Two Works (Comparison)

This is the moment when we do not only compare characters’ positions one to another but when we reach a higher level and think about features summarising each network. This is distant reading showing up in character network analysis methods and its future developments. How do we compare two networks? Can we do that visually? (A hint: no.) At this point of the discussion, there are few existing articles dealing with such questions, and I will soon add a small one by presenting a conference paper at Sidney’s DH 2015 conference with the character networks for the twenty novels of Émile Zola’s Les Rougon-Macquart, where I develop/adjust methods to detect cores of protagonists and show that they help differentiate the character networks based on that. The research questions that are to be asked are various, but in my opinion can be brought back to general questions such as the classification of character networks, and in a way of their corresponding novels (tread lightly).

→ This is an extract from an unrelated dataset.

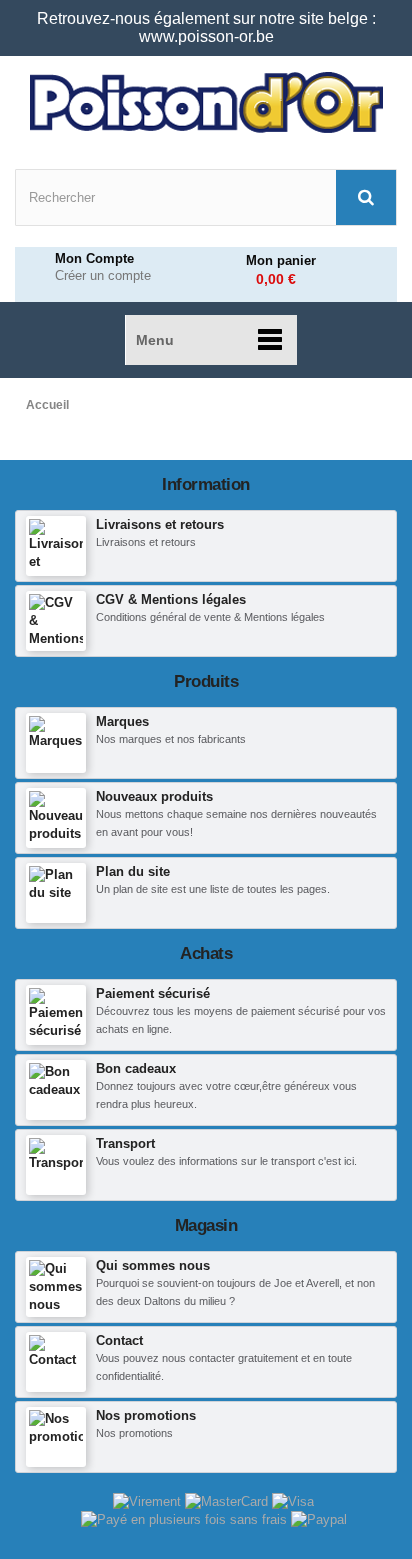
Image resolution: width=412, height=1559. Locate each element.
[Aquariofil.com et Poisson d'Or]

I should not forget to mention that at this level of observation it becomes more than necessary to have an automatic method in order to build the character networks. In my case I use back-of-the-book indexes of characters: it has the advantage of providing a disambiguated table of occurrences but the disadvantage of making scalability nearly impossible (at least with manual indexes).

Many Many Works (Massiveness)

Yay, this is what we want: all the books! Big data! It will probably arrive soon. This is the distant reading ideal: how does the number of protagonists evolve with time, and across genres and countries? How centralised or distributed are all these characters-systems? Can we build a relevant classification? Then we reach the trial of distant reading itself: can we discover something new about the theory of characters or the history of literature? Can we confirm or contradict assumptions that have been done by University Professors having read only a few tens of thousands novels?

Conclusion

In some cases, the necessary workload to create a framework for the analysis of one work is equivalent to the workload needed to extend it to the analysis of any number of them. Many studies have done the job for one or a few character networks. We are soon going to see appearing character networks for a whole genre or an entire epoch compiled and compared, and maybe one day character networks based on the constructing methods for all the fiction novels ever digitised.

As I feared, I haven’t solved what is a mystery for me. In fact I haven’t tried very hard. Is the “one, two, infinite” rule the distant reading equivalent of the “zero, one, infinite” rule in hard sciences? The same pattern or a sibling one? Does it allow a transfer of methods? Am I right to care about that or just a bit too obsessed by patterns in science? Maybe we should we call it distant reading induction, but I am quite convinced that this is redundant by definition.